A Labor Department employe pleaded guilty in U.S. District Court yesterday to attempting to gain sexual favors from a woman in exchange for approval of her requests for grants of federal job funds.
Glendon E. Whitman, 44, of Lorton pleaded guilty to a misdemeanor charge of using a federal office to gain something of value. Whitman, a manpower development specialist whose job included approving federal jobs funds for American Indian reservations in three states, faces one year in jail, a $500 fine or both.
Justice Department attorney Steven A. Shaw said in court yesterday that Whitman told the woman, who directed a jobs program on an Indian reservation in Minnesota, that he would withdraw all her grant funds and cause her to lose her job if she refused his demands for sex.
Shaw said in court that the woman, who rejected Whitman's sexual advances, was fired from her job in December 1979 after Whitman told her supervisors that their grants would not be renewed unless she was dismissed.
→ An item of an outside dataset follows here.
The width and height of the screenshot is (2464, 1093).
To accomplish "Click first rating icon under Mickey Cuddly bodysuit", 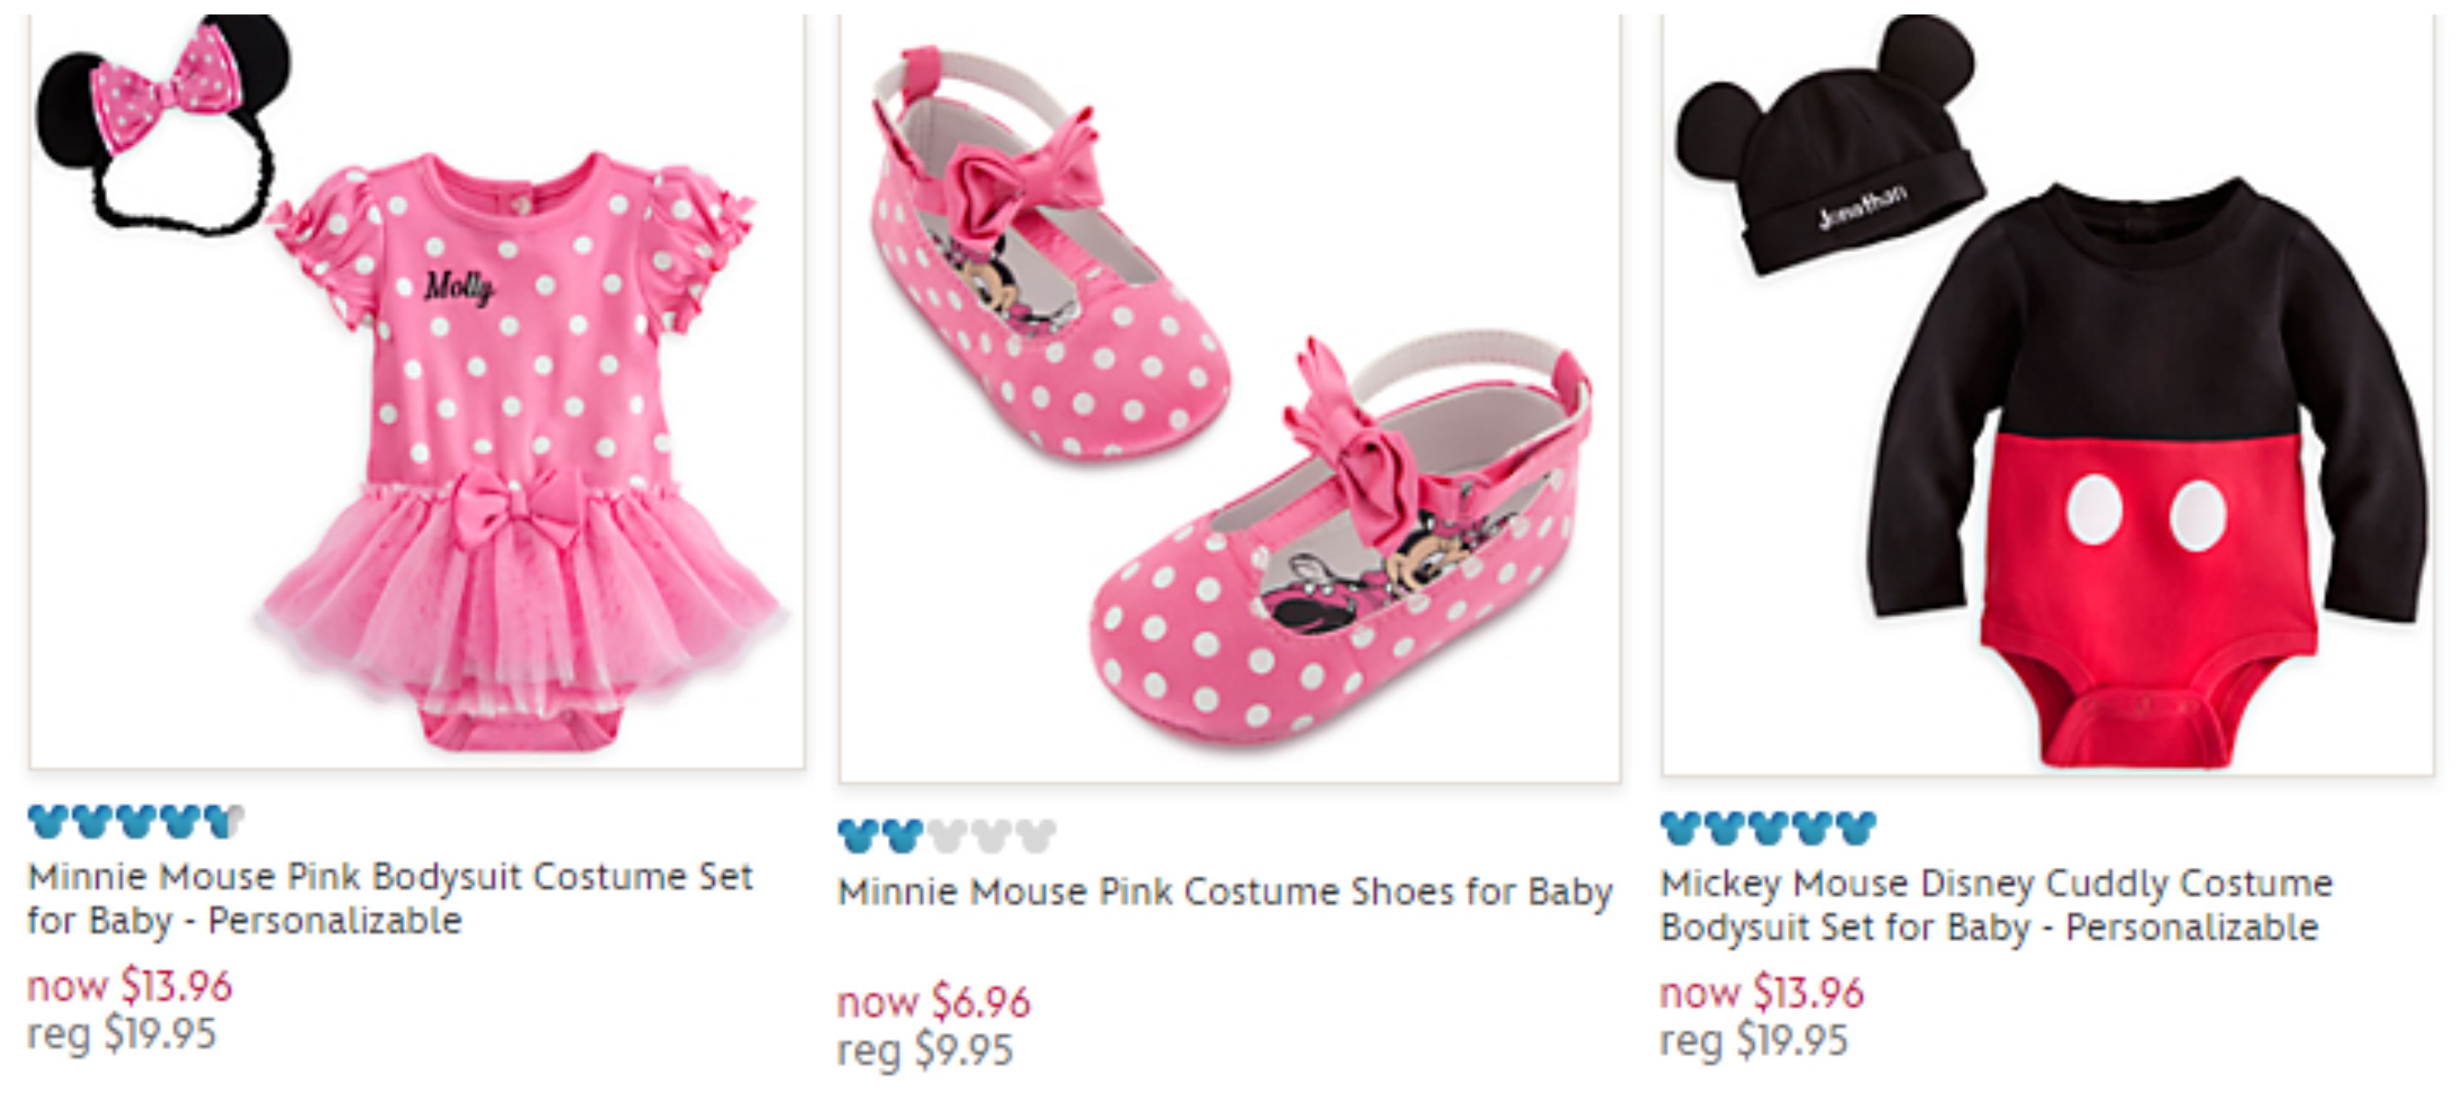I will click(1681, 828).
The woman, identified in court papers as Kathryn Defoe Leimer, did not inform her supervisors of her conversations with Whitman. The incidents came to the attention of Justice Department officials only after she mentioned them to a friend.
Shaw, who is with the Justice Department's public integrity section, said in court that Leimer's supervisors were satisfied with the quality of her work but fired her solely because they feared Whitman would not renew their grants.
Neither Whitman nor his attorney contested the government's statements during yesterday's hearing, but Whitman's lawyer, James L. Lyons, said later that Whitman would dispute the allegation that his remarks to the supervisors caused the woman to be fired.
Whitman, who was in charge of approving grant proposals under the Comprehensive Employment and Training Act, was suspended from his GS-13 job at the Labor Department on Sept. 21, Shaw said during a hearing before U.S. Magistrate Arthur L. Burnett.
Leimer, who was CETA director at the Minnesota reservation, worked in clerical and secretarial jobs there for a few weeks after she was fired but has been unemployed since early 1980, he said.
The Justice department said in court papers that the charge against Whitman arose from an incident at a CETA workshop in Kansas City in August 1979 when, according to the papers, Whitman forced his way into Leimer's hotel room, made advances to her, refused to leave, and grabbed Leimer by the throat and shook her when she began to scream.
Shaw said that the government's evidence would show that Whitman left the room after Leimer told a telephone caller that she needed help, but told her that he would "pull all your funds" if Leimer continued to reject his advances.
Whitman told Burnett yesterday that he was intoxicated that evening but that he remembered making the remarks about sex and threatening to cut off Leimer's grant money. His lawyer said after the hearing that Whitman would dispute the allegation that he grabbed Leimer by the throat.
Burnett scheduled sentencing for Oct. 29.